[Collected data]
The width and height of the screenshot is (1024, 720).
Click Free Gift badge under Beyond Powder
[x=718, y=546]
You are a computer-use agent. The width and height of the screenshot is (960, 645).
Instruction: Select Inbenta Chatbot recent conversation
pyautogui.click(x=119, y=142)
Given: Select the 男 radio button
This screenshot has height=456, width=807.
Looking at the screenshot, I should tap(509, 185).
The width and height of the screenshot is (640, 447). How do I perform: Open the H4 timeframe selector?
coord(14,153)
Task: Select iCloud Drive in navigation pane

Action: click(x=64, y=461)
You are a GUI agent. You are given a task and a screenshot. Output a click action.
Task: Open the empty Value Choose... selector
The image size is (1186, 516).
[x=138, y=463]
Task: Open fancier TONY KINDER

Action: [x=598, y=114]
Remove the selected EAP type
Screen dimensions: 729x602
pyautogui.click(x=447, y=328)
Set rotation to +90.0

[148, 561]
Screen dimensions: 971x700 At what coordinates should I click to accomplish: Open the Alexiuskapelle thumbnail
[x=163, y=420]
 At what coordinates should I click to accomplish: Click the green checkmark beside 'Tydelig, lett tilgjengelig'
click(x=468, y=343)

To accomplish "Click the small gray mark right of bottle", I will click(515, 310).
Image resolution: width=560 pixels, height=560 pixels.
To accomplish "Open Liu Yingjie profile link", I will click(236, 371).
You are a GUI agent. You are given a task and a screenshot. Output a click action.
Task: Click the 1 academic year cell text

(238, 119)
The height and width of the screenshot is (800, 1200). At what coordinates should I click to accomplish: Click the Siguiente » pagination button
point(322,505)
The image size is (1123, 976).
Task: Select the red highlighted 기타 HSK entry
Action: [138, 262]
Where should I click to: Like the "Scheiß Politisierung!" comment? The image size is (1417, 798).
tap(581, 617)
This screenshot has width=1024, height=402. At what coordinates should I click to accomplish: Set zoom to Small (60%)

WORK REQUEST
Reproduce every entry, word for word.

WRITTEN SOLUTION
The width and height of the screenshot is (1024, 720).
Click Free Gift badge under Beyond Powder
[x=718, y=546]
You are a computer-use agent. The width and height of the screenshot is (960, 645).
Instruction: Select Inbenta Chatbot recent conversation
pyautogui.click(x=119, y=142)
Given: Select the 男 radio button
This screenshot has height=456, width=807.
Looking at the screenshot, I should tap(509, 185).
The width and height of the screenshot is (640, 447). How do I perform: Open the H4 timeframe selector?
coord(14,153)
Task: Select iCloud Drive in navigation pane

Action: click(x=64, y=461)
You are a GUI agent. You are given a task and a screenshot. Output a click action.
Task: Open the empty Value Choose... selector
The image size is (1186, 516).
[x=138, y=463]
Task: Open fancier TONY KINDER

Action: [x=598, y=114]
Remove the selected EAP type
Screen dimensions: 729x602
pyautogui.click(x=447, y=328)
Set rotation to +90.0

[148, 561]
Screen dimensions: 971x700 At what coordinates should I click to accomplish: Open the Alexiuskapelle thumbnail
[x=163, y=420]
 At what coordinates should I click to accomplish: Click the green checkmark beside 'Tydelig, lett tilgjengelig'
click(x=468, y=343)

To accomplish "Click the small gray mark right of bottle", I will click(515, 310).
Image resolution: width=560 pixels, height=560 pixels.
To accomplish "Open Liu Yingjie profile link", I will click(236, 371).
You are a GUI agent. You are given a task and a screenshot. Output a click action.
Task: Click the 1 academic year cell text

(238, 119)
The height and width of the screenshot is (800, 1200). At what coordinates should I click to accomplish: Click the Siguiente » pagination button
point(322,505)
The image size is (1123, 976).
Task: Select the red highlighted 기타 HSK entry
Action: [138, 262]
Where should I click to: Like the "Scheiß Politisierung!" comment? The image size is (1417, 798).
tap(581, 617)
This screenshot has width=1024, height=402. At what coordinates should I click to accomplish: Set zoom to Small (60%)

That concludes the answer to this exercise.